*OBJECTIVE*
Please rewrite the hotel roundup from "The Shangri-La The" to "city's hippest eateries.", changing "Valley Wing" to "Garden Wing".
* begin SOURCE DOCUMENT *
When it comes to bedding down in one of our favourite cities, we love the hip and the new, but we also value the time-honoured classic. We asked Time Out's international magazine and online editors to tell us about the hot hotels – both new and old – in their cities.
The Shangri-La The Shangri-La has made an appearance in the best lists of multiple travel publications. This is not surprising when you consider that its Valley Wing alone offers a high level of luxury, personalised service, a minimum of 50sq meters of space and floor-to-ceiling windows (some with stunning panoramic views of the city). Add to this the CHI spa – dedicated to 'restoring balance and harmony to mind and body' – and two stylish restaurants (Nishimura and Blu Lobster) offering a range of cuisines from traditional Asian to the latest international favourites and you start to understand why this hotel is grabbing so much attention. The attached souk – if not traditional – houses some of the city's hippest eateries.
* end SOURCE DOCUMENT *
* begin STORED DATA *
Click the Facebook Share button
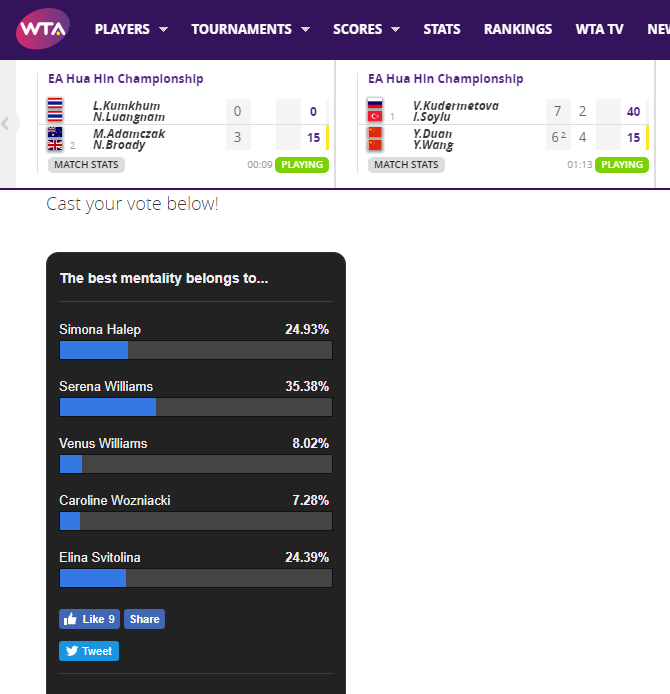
* end STORED DATA *
*RESPONSE TO THE TASK*
The Shangri-La The Shangri-La has made an appearance in the best lists of multiple travel publications. This is not surprising when you consider that its Garden Wing alone offers a high level of luxury, personalised service, a minimum of 50sq meters of space and floor-to-ceiling windows (some with stunning panoramic views of the city). Add to this the CHI spa – dedicated to 'restoring balance and harmony to mind and body' – and two stylish restaurants (Nishimura and Blu Lobster) offering a range of cuisines from traditional Asian to the latest international favourites and you start to understand why this hotel is grabbing so much attention. The attached souk – if not traditional – houses some of the city's hippest eateries.